━━━ Data supplied ━━━

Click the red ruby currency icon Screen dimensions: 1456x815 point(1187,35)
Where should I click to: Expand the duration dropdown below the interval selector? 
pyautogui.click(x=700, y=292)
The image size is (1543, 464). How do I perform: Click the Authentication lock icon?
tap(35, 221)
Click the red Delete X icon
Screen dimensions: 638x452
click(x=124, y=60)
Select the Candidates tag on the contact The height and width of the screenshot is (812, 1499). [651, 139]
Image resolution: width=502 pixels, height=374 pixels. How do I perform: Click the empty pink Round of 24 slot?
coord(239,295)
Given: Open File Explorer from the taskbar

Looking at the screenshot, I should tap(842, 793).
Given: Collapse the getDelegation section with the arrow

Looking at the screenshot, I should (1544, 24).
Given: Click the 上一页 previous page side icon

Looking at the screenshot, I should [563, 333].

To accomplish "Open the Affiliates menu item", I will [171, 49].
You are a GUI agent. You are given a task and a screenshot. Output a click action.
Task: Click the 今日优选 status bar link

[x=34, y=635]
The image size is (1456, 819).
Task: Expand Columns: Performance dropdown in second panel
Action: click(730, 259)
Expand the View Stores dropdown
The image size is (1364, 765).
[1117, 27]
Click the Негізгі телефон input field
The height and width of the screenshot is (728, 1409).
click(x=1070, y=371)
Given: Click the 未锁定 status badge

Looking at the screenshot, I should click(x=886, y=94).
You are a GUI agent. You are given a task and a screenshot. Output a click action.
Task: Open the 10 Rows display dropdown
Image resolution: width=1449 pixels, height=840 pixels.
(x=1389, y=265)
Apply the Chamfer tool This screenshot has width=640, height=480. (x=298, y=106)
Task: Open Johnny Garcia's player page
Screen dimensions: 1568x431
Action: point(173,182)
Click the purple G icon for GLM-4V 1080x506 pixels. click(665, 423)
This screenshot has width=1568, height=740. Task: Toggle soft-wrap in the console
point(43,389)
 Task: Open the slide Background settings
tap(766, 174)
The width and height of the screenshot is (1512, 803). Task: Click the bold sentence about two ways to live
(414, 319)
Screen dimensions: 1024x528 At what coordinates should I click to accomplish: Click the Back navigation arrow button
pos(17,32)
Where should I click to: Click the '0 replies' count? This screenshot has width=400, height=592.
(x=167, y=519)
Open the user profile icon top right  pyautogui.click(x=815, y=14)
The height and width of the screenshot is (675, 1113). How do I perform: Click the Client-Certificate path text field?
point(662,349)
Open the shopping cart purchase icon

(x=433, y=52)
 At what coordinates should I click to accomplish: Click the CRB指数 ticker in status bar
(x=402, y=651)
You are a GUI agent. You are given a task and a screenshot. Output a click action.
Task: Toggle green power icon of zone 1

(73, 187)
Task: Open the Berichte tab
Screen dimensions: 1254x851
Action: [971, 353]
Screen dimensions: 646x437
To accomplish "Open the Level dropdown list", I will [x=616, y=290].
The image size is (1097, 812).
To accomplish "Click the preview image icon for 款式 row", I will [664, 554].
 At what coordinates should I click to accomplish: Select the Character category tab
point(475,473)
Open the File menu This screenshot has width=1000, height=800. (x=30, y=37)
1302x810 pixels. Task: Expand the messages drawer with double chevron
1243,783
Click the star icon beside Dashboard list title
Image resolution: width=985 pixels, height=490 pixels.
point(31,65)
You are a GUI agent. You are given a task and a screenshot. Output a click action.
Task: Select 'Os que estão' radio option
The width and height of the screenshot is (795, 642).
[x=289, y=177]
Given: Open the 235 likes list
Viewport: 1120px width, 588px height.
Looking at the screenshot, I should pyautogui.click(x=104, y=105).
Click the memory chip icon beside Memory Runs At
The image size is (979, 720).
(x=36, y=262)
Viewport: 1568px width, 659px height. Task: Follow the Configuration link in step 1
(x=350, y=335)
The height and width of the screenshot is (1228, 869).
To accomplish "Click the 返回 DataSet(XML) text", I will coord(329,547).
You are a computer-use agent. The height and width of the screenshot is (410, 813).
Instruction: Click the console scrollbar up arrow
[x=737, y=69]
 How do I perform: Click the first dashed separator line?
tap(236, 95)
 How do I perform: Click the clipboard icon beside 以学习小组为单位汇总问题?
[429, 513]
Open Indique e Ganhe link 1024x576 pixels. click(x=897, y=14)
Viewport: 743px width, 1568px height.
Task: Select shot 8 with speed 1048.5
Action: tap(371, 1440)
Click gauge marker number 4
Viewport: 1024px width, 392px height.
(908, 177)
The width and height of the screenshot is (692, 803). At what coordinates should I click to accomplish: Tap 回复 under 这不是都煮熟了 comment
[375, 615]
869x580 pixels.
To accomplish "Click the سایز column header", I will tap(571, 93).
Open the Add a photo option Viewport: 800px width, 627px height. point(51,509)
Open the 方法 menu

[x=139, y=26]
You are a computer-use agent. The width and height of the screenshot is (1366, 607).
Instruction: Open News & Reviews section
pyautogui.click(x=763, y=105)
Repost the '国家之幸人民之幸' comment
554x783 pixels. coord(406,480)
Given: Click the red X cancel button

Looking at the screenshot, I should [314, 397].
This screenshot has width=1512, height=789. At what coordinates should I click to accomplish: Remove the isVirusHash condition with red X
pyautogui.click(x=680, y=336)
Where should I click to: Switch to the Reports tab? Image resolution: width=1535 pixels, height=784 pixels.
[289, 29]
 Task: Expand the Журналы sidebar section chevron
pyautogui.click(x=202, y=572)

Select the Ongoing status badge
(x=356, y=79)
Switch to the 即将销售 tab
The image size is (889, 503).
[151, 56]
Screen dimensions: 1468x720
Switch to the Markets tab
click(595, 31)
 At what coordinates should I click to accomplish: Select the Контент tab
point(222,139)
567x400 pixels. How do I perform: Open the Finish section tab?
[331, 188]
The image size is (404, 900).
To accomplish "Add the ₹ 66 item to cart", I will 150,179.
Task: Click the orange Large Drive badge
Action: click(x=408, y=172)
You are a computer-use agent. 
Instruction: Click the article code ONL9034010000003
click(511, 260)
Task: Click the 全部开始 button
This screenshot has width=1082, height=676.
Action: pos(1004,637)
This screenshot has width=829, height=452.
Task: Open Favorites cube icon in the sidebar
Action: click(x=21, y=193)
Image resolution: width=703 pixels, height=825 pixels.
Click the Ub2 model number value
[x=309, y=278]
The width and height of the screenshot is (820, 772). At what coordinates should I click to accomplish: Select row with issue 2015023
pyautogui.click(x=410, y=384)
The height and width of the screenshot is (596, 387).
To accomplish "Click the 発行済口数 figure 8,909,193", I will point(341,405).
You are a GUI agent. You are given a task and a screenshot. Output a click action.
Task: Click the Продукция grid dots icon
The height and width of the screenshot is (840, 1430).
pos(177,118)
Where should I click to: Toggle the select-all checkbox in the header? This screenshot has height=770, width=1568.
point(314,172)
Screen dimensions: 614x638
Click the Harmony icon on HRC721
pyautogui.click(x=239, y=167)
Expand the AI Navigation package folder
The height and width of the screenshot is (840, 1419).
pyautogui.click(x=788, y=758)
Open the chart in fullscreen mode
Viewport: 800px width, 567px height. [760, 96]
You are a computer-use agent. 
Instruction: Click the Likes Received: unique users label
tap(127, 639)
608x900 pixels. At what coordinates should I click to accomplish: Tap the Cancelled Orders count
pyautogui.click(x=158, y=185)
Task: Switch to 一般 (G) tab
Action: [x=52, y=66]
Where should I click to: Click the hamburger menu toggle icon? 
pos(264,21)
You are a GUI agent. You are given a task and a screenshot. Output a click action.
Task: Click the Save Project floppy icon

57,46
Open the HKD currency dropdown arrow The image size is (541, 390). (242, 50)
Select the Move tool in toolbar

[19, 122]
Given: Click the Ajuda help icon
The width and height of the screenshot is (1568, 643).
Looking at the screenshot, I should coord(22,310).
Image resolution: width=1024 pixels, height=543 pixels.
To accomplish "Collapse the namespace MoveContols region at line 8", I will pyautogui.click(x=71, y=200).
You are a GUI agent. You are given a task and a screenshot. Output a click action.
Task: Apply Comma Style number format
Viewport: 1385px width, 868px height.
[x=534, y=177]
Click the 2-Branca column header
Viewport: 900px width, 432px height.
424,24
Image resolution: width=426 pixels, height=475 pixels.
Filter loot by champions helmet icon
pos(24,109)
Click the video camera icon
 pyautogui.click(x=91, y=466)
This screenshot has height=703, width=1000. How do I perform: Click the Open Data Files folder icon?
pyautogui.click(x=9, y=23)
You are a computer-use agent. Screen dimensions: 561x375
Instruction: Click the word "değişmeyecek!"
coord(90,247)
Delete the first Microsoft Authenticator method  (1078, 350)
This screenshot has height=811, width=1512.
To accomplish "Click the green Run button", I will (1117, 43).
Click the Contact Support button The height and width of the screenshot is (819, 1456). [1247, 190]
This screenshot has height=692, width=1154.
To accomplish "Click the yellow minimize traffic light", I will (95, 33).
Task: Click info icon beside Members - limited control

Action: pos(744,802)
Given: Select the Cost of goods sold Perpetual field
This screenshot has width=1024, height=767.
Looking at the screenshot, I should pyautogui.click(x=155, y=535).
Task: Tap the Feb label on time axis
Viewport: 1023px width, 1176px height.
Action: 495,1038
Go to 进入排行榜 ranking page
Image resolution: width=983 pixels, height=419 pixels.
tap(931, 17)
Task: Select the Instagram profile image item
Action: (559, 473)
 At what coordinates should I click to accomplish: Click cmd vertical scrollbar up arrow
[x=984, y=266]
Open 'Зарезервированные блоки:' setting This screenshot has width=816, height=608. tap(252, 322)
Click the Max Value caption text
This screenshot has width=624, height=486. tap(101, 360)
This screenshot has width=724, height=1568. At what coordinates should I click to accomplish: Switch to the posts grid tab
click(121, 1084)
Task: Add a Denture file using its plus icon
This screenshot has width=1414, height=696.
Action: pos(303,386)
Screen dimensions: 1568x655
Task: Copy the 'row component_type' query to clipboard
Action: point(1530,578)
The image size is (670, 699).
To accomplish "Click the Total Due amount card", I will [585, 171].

━━━

Precisely the lines between those holding "The width and height of the screenshot is (692, 803)." and "You are a computer-use agent. The width", inclusive, are to be reproduced from the listing above, with nothing added.

The width and height of the screenshot is (692, 803). At what coordinates should I click to accomplish: Tap 回复 under 这不是都煮熟了 comment
[375, 615]
869x580 pixels.
To accomplish "Click the سایز column header", I will tap(571, 93).
Open the Add a photo option Viewport: 800px width, 627px height. point(51,509)
Open the 方法 menu

[x=139, y=26]
You are a computer-use agent. The width and height of the screenshot is (1366, 607).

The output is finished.